Segfault during nonmoving marking of weak ptrs (GHC-9.2.6)
Summary
We've been running into some segfaults while using the non-moving gc with GHC-9.2.6 in production recently. Here is a back trace:
#0 mark_closure (queue=queue@entry=0x7f2340016e70, p0=0x4d5497fc51, origin=origin@entry=0x0) at rts/sm/NonMovingMark.c:1427
#1 0x0000000000417473 in nonmovingMark (budget=budget@entry=0x7f1f4d7f9c68, queue=queue@entry=0x7f2340016e70) at rts/sm/NonMovingMark.c:1762
#2 0x000000000b4d0a1c in nonmovingMarkThreadsWeaks (budget=budget@entry=0x7f1f4d7f9c68, mark_queue=mark_queue@entry=0x7f2340016e70) at rts/sm/NonMoving.c:1024
#3 0x000000000b4d0afd in nonmovingMark_ (mark_queue=0x7f2340016e70, dead_weaks=dead_weaks@entry=0x7f1f4d7f9ca0, resurrected_threads=resurrected_threads@entry=0x7f1f4d7f9ca8)
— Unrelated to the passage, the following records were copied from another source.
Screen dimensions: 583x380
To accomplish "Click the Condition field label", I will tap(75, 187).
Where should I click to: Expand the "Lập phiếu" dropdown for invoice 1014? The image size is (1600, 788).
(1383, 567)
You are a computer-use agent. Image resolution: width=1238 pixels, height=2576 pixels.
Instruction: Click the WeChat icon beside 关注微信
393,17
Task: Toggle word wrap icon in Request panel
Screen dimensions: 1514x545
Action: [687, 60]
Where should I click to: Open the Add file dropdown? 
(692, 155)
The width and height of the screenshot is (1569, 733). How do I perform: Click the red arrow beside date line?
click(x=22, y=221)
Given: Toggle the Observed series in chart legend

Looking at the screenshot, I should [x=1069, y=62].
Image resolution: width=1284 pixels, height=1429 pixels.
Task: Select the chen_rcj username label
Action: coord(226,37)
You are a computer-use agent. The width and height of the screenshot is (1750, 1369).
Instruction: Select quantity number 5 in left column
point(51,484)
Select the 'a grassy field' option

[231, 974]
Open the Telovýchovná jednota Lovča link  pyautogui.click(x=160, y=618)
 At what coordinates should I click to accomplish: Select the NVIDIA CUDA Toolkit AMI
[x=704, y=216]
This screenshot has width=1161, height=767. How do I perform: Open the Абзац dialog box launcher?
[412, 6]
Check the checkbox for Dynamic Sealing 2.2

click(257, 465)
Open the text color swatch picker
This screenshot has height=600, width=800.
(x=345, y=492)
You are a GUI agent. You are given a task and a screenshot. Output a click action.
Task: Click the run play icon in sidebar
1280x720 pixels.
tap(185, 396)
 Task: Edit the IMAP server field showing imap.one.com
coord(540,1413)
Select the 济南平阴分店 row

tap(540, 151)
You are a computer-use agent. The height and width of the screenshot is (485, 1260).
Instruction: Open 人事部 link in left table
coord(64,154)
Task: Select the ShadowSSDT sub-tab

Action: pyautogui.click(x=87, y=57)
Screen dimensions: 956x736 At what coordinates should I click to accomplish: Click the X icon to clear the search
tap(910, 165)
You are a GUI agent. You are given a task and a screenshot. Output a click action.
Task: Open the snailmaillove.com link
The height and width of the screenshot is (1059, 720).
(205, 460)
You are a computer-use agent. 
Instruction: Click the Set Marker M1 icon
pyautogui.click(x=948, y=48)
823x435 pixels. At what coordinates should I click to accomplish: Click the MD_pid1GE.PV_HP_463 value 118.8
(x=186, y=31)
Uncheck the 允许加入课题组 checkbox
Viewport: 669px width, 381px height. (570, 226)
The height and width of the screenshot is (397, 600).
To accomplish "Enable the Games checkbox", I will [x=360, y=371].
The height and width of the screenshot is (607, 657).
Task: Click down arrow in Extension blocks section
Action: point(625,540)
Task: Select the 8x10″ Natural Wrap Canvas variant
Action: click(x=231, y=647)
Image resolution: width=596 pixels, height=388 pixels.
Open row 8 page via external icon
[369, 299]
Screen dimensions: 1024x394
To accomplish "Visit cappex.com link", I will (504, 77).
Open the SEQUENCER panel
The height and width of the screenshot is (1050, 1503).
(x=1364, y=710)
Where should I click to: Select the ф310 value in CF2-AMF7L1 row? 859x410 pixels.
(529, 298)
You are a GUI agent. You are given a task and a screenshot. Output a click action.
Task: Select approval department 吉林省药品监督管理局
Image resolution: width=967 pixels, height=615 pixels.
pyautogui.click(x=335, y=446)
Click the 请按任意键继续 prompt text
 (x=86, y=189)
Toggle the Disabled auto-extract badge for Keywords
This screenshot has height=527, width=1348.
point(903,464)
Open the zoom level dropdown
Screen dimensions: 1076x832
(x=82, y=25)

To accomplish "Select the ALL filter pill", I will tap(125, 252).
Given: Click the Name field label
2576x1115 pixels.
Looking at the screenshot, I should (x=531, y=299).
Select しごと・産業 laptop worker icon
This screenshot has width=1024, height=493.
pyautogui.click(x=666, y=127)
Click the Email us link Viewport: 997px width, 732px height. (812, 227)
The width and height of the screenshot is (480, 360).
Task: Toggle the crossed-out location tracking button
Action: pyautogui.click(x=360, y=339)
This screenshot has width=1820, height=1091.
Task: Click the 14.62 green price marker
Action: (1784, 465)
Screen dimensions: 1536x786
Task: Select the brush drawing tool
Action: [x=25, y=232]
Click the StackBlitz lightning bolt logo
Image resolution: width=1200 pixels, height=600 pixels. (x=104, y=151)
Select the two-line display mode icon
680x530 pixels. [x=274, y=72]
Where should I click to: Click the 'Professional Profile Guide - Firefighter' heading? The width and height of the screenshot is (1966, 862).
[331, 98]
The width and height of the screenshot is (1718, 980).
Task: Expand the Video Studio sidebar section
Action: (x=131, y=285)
at rts/sm/NonMoving.c:1099
#4 0x000000000b4d0dc2 in nonmovingConcurrentMark (data=<optimized out>) at rts/sm/NonMoving.c:1044
#5 0x00007f23a381e609 in start_thread (arg=<optimized out>) at pthread_create.c:477
#6 0x00007f23a352f133 in clone () at ../sysdeps/unix/sysv/linux/x86_64/clone.S:95
As far as I can tell from this and poking around in gdb, at some point during the marking of weak pointers, a rubbish closure gets put on the mark queue.
This is probably related to the fixes for #22264
As our codebase is proprietary and this has only happened so far in production. It will be tricky to extract a reproducer.
In the meantime if there's any information you'd like us to extract from the core dumps do let us know.
Environment
- GHC version used: GHC-9.2.6
Optional:
- Operating System: Ubuntu
- System Architecture: x86_64-linux